Preferred stocks are an alternate source of income for investors focused on income, but there are times when the asset class has the volatility of common stocks. Our review of the history of drawdowns in the asset class shows that volatility is modest between epic events like the Global Financial Crisis (GFC) and the global pandemic. Moreover, investors in the asset class avoid permanent loss of capital and see a continued stream of income.


Key Points

We reviewed the history of drawdowns by examining a broad measure of the asset class, the S&P US Preferred Stock Index (SPTREFTR). Index data became available in 2003. We drew the following conclusions:

  • Selloffs in the preferred stock asset class are usually modest in size and short in duration. Of the ten biggest drawdowns, the average of eight was less than 8%.

  • Two were severe but they might be considered Black Swan events. One was during the worst economic slowdown since the Great Depression of the 1930s. The other was caused by another rare event, a global pandemic.

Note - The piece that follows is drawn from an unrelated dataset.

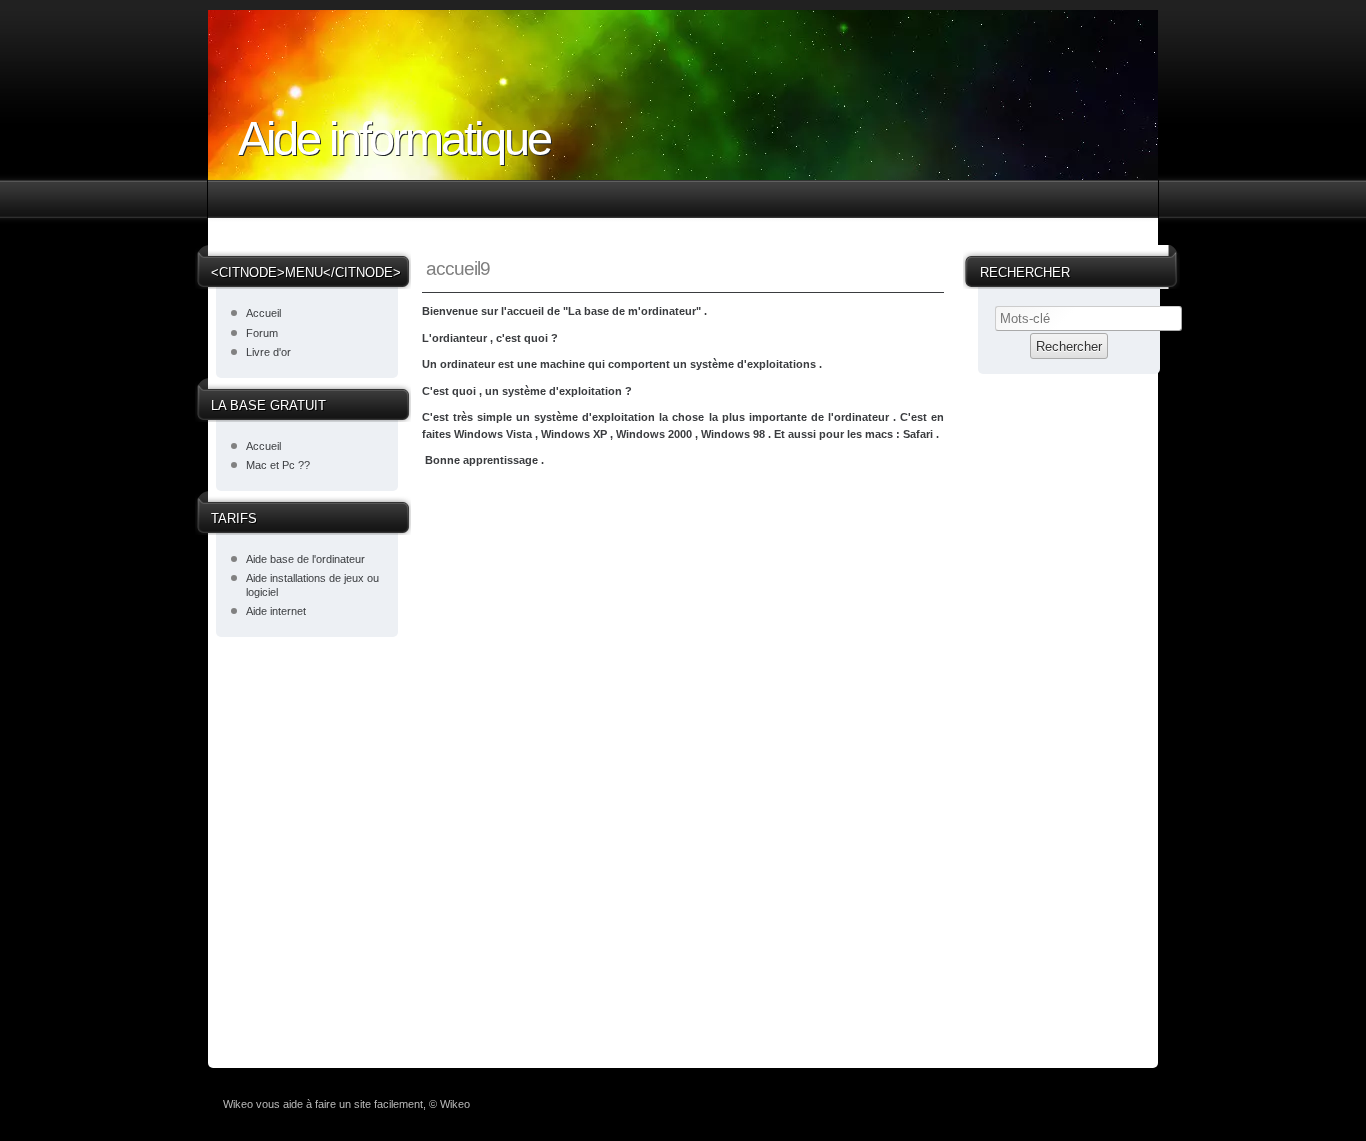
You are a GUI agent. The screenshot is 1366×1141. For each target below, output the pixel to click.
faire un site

  • In five of the ten drawdowns, investors recovered their losses in less than six months and only one full recovery took more than a year.

Credit Risk Drives Volatility

The primary risk for preferred stocks is the deterioration of credit quality during economic downturns. The big selloffs of 2007-2009 and 2020 occurred during periods of financial instability and extreme economic weakness. The others correspond to times when the Federal Reserve was tightening monetary conditions and investors were reassessing the risk of cyclical slowdowns.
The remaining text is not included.